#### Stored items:
"""

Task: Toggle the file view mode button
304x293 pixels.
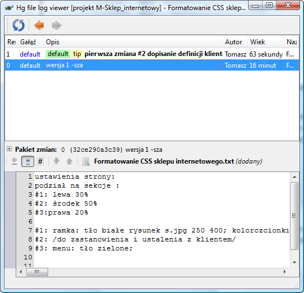Action: click(x=27, y=161)
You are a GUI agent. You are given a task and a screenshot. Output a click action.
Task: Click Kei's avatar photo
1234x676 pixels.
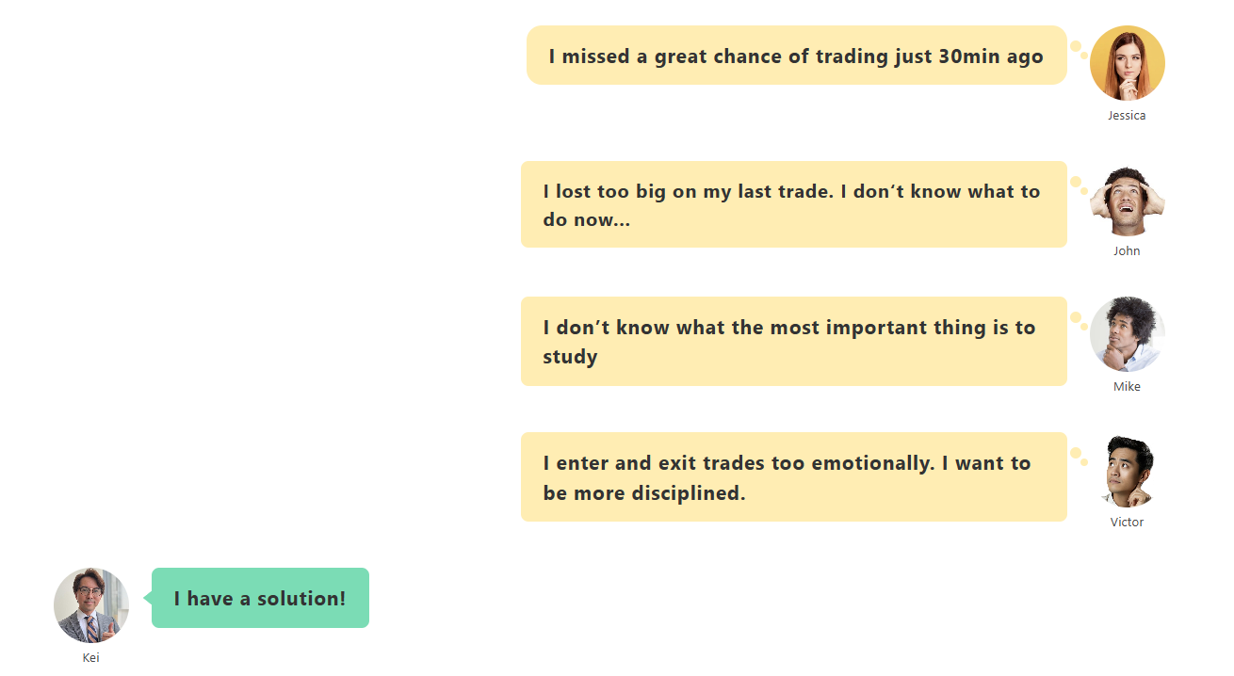click(x=91, y=605)
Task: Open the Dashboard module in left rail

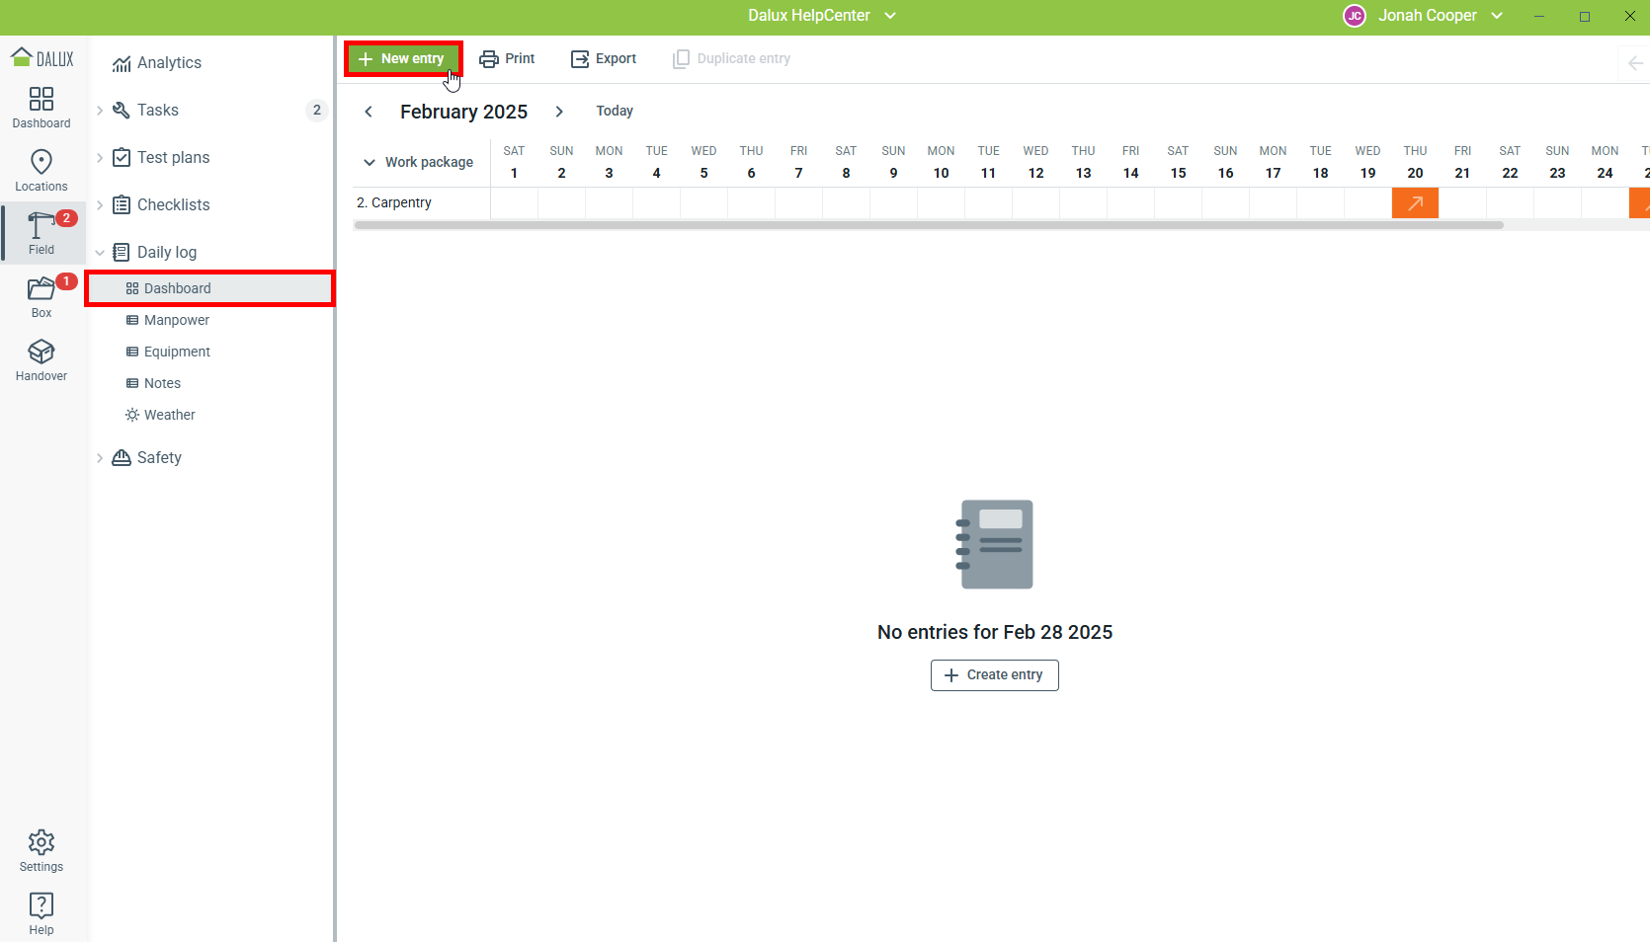Action: 41,107
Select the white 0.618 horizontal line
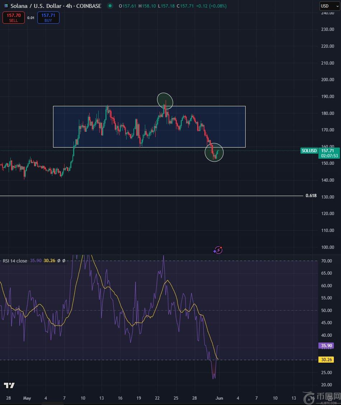The image size is (341, 405). pos(143,196)
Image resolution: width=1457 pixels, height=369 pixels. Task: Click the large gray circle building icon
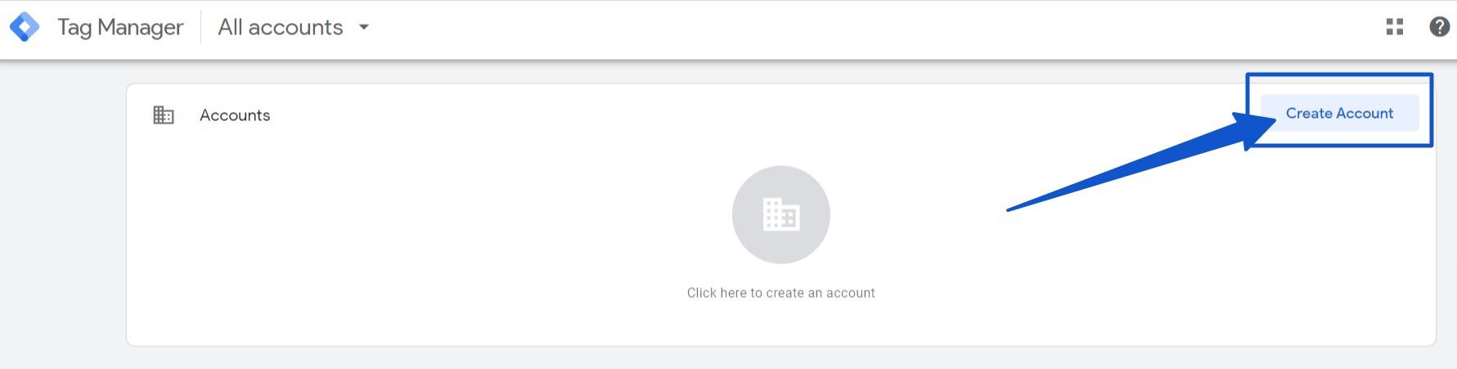pyautogui.click(x=781, y=214)
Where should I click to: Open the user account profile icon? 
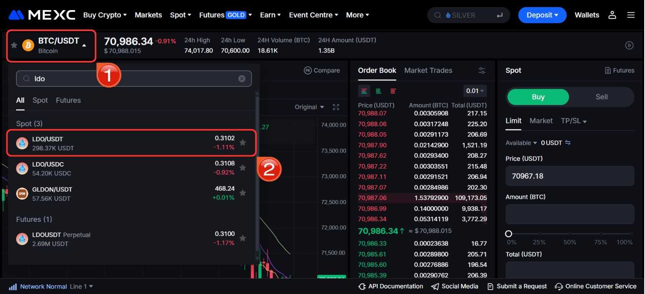coord(612,15)
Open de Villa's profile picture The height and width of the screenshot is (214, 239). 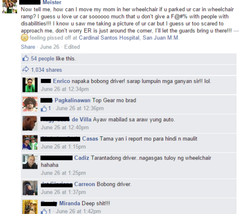[x=30, y=123]
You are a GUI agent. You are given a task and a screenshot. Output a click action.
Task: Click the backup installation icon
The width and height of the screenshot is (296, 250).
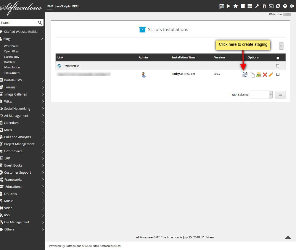(258, 75)
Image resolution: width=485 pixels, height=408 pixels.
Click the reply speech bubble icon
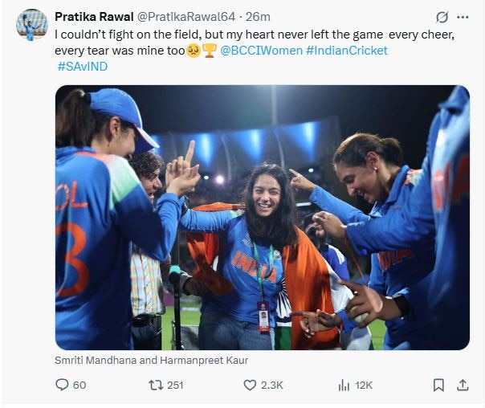(x=62, y=386)
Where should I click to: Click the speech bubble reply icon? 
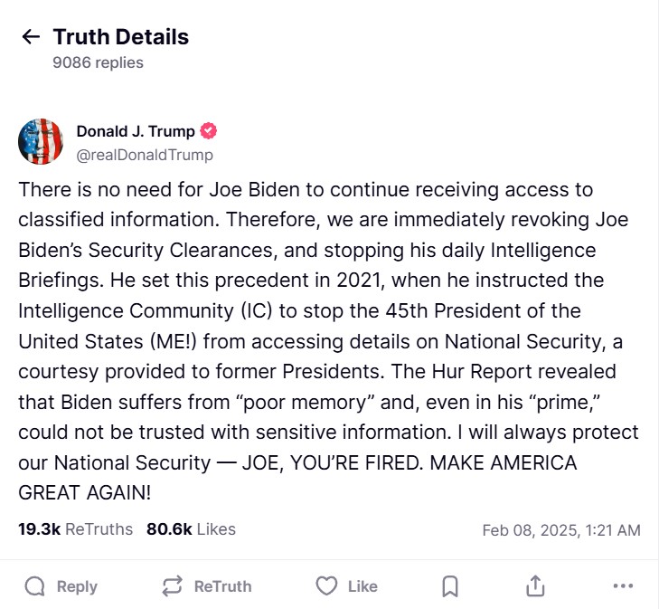coord(34,586)
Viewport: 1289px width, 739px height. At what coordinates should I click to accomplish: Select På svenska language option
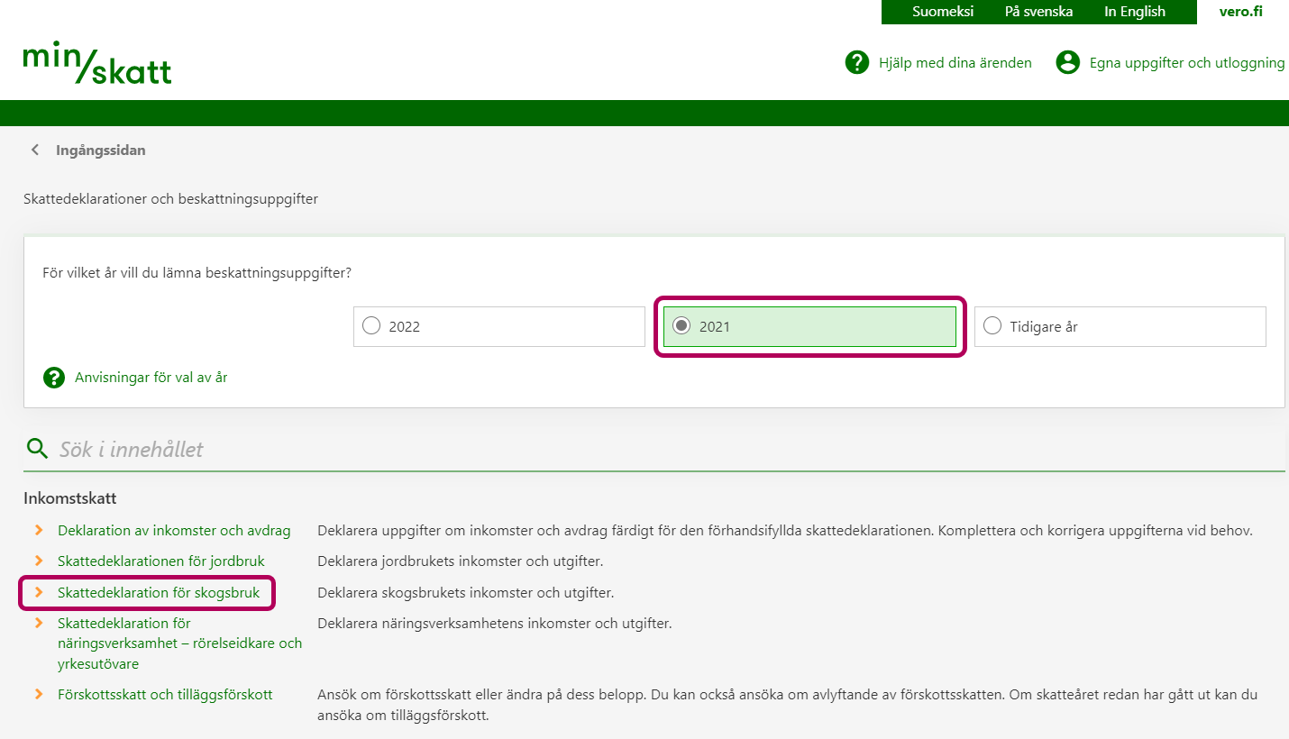click(x=1038, y=12)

"""

#### INSTRUCTIONS TO FOLLOW:
Your answer must be the exact lines from the one containing "The width and" through the last line of the records above, with both included and no pictures.

#### RESULT FOR THIS EXERCISE:
The width and height of the screenshot is (296, 250).
(258, 75)
Image resolution: width=485 pixels, height=408 pixels.
Click the reply speech bubble icon
(x=62, y=386)
Where should I click to: Click the speech bubble reply icon? 
coord(34,586)
Viewport: 1289px width, 739px height. At what coordinates should I click to accomplish: Select På svenska language option
click(x=1038, y=12)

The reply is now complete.